Felipe me volvió a mirar, y lo hizo de tal manera que sus ojos almendras
parecían contener una luz muy blanca, que me atravesó, recorrió mi cuerpo de
arriba abajo, por fuera y por dentro, haciéndome vibrar de una manera tal
exquisita, tan sublime, que sentir estar en un éxtasis.
Finalmente
Felipe abrió su boca oculta entre lanas y dijo: “Astor nunca mas vas a estar
solo, yo seré tu compañía por el resto del tiempo”.
“Te
haré ver el verdadero universo. Aprenderás el amor, el amor de amar sin pedir
respuesta, sin esperar caricias, sin necesitar palabras”.
Pidió
que lo lleve fuera de la casa y me mostró el verdadero color de las flores, el
cual se ve únicamente cuando se las ama.
Pude
aprender a oler a cada viento, sentir su caricia hasta en mis huesos. Escuchar
a los pájaros como nunca fueron escuchados.
Me
enseño las cosas que la gente deja de aprender por dedicarse a sí mismo y
olvidarse de los demás.
Comprendí
que estando en armonía con la vida es estarlo con la naturaleza, es estarlo con
Dios.
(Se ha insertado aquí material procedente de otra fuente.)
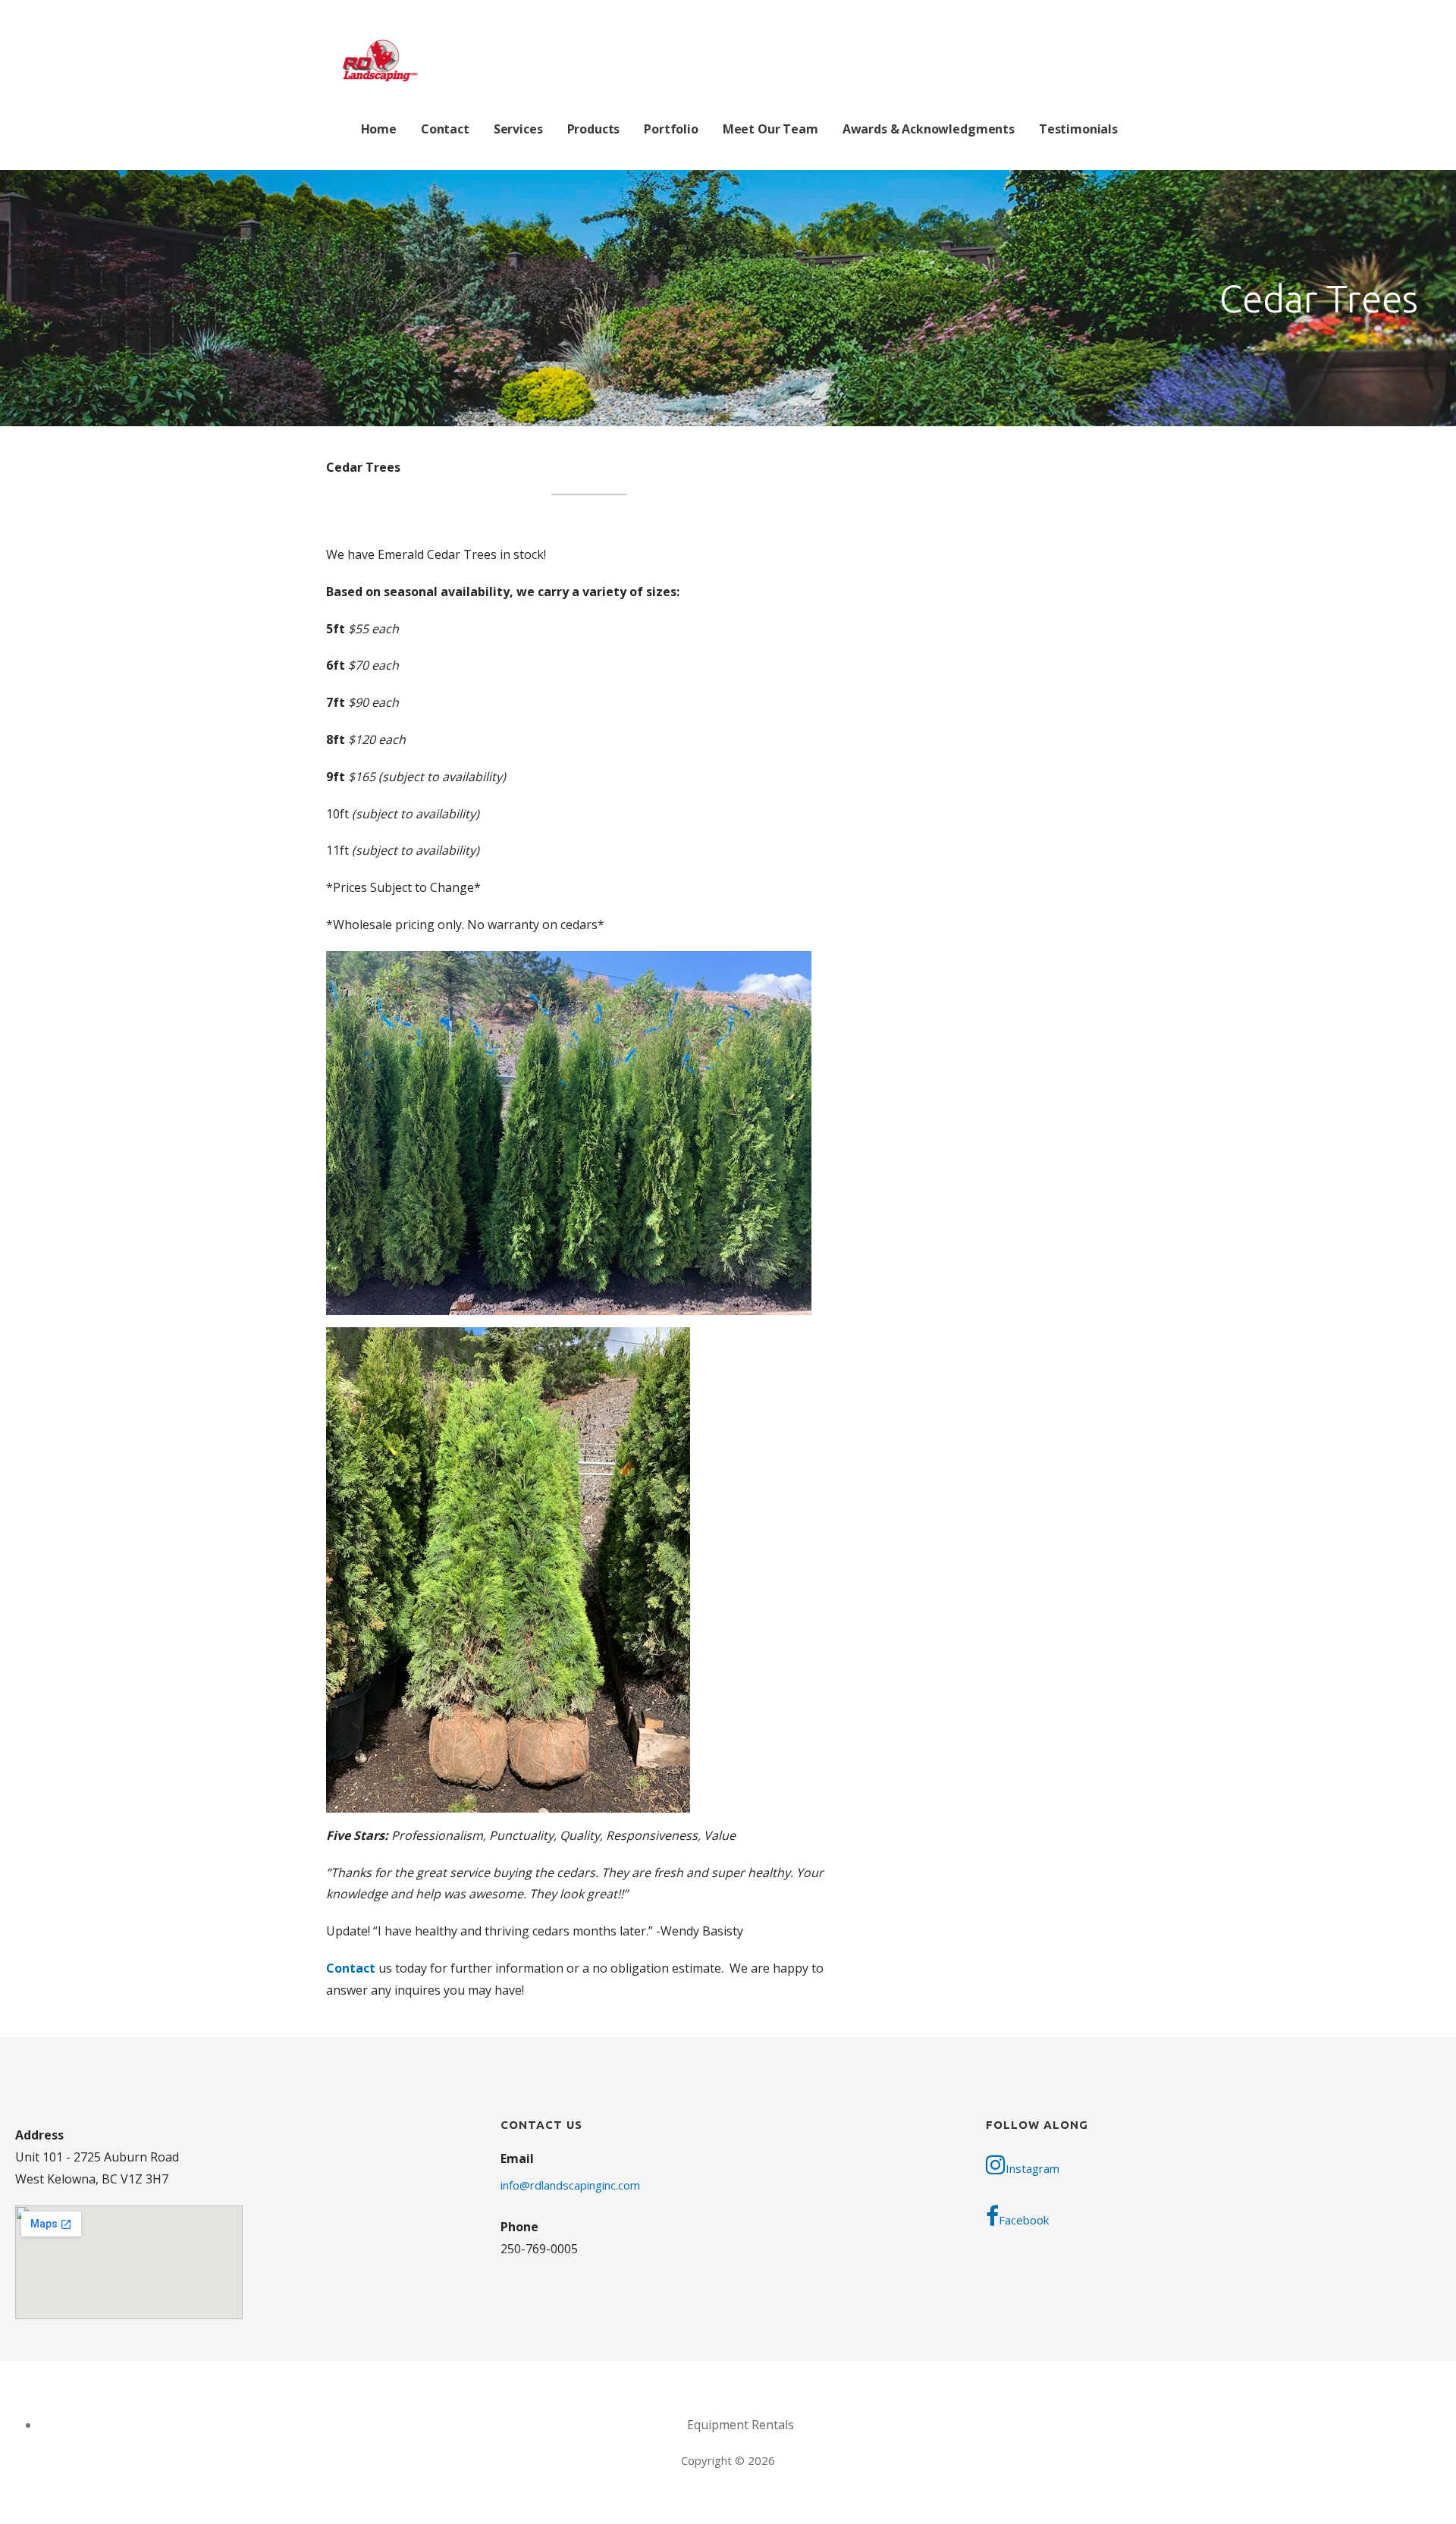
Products (593, 129)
Y que el se alegra cuando alguien lo comprende.
Finalmente
cuando el camino deja de ser; sé que la vida no es luchar por lo de uno, es
amar para los demás, y es ese instante descubrí la paz y Felipe sonriendo fue a
corretear.
Al
final del día vino a sentarse a mis pies y mientras lo acariciaba en el lomo,
dijo: “Es hora de ir”.
Fui
por mi sombrero, salude a cada cosa que había en la casa, descubriendo cuanto
amor tenían por mí y que nunca me había percatado.
Salimos,
ya era de noche, pero a lo lejos se veía un nuevo amanecer, esta vez no al
este, sino al norte y hacia esa luz maravillosa nos encaminamos y esta vez no
necesitaba de un espejo para saber que amanecía, y aprendí que lo que muestra
un espejo nunca es la realidad, solamente un reflejo de la fantasía que vivimos
cada día.
Y
el nuevo sol no tiñe el azul mar, simplemente lo mostró azul como debe ser.
Y
el sol de la tarde brillo distinto, mas claro, con sombras atenuadas y el
dragón del lejano mar al fin alcanzo la costa.